Directions for this task: Which four energy levels below the conduction band edge does the abstract on point defects in ion-implanted silicon report as resolved by deep-level transient spectroscopy?

Excerpted passage:
Point defects in n-type silicon implanted with low doses of MeV boron and silicon ions

Abstract

Czochralski-grown (cz) silicon samples have been implanted at room temperature with low doses (109-1011 cm-2) of 11B and 28Si using energies between 0.38 and 3.0 MeV. Deep-level transient spectroscopy has been applied for sample analysis, and four levels approximately 0.18, approximately 0.23, approximately 0.35 and approximately 0.43 eV below the conduction band edge (Ec) are resolved. The concentrations of these levels have been determined as a function of ion dose and sample depth. The total concentration of electrically active defects amounts to less than 10% of the vacancy concentration predicted by Monte Carlo simulations. The depth profiles of the levels at Ec-0.18, Ec-0.23 and Ec-0.43 eV are mainly confined to the damage peak region, and evidence is obtained for substantial surface-enhanced annihilation of migrating monovacancies. However, the depth distribution of the Ec-0.35 eV level exhibits a pronounced leading surface tail and is broader than expected from energy deposition calculations. The identity of this latter level is not well established but the authors' argue that the generation process involves diffusion of interstitial carbon. Finally, in contrast to that for cz samples irradiated with MeV electrons the strengths of the Ec-0.23 and Ec-0.43 eV levels deviate from a one-to-one proportionality. Similar deviations have previously been observed in ion-implanted float-zone samples and are attributed to strain accommodated by the lattice in the damage peak region.

Data shown:
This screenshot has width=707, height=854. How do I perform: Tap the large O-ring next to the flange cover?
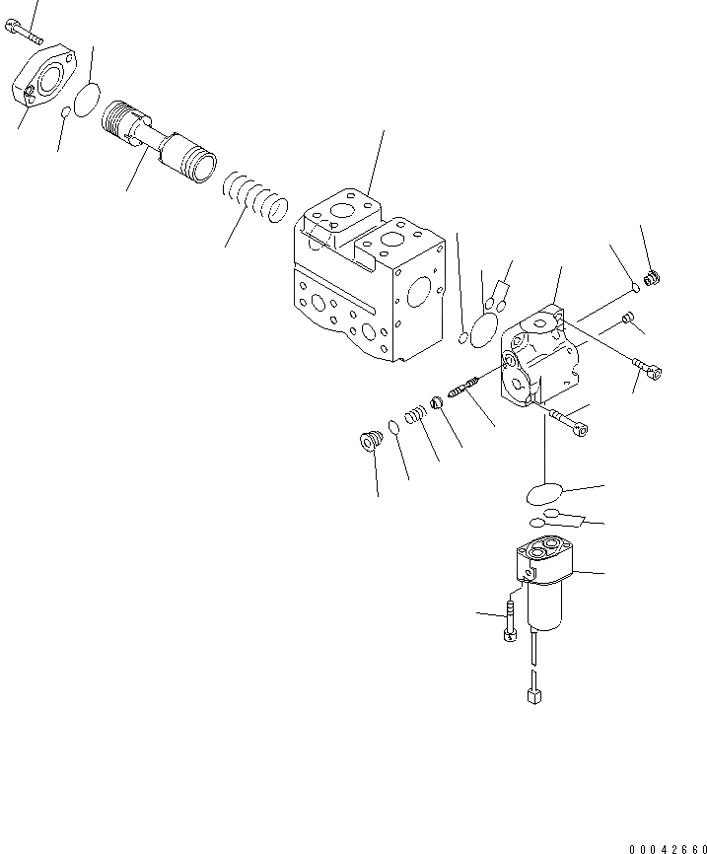point(88,97)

Answer to the exercise: Approximately 0.18 eV, 0.23 eV, 0.35 eV and 0.43 eV below the conduction band edge (Ec).